# YOUR INSTRUCTIONS
In the records below, find the line with "This screenshot has height=264, width=470." and the line with "Task: Click the back arrow next to Settings". Print both exactly, along with every line between them, and no other line.

# TASK INPUTS
────────────────────

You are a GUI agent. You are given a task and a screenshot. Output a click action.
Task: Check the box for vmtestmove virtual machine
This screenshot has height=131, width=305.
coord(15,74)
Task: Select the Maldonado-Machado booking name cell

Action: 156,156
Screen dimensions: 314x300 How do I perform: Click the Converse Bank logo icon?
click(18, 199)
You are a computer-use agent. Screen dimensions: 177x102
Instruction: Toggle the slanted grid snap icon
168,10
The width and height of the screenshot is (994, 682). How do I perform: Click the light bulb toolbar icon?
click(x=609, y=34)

────────────────────

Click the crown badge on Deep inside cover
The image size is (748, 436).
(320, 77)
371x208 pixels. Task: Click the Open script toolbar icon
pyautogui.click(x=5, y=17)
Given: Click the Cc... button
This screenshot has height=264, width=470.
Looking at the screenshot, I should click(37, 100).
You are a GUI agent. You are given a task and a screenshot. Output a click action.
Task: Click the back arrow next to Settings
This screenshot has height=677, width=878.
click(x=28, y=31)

────────────────────

# THE ANSWER
This screenshot has height=264, width=470.
Looking at the screenshot, I should click(37, 100).
You are a GUI agent. You are given a task and a screenshot. Output a click action.
Task: Click the back arrow next to Settings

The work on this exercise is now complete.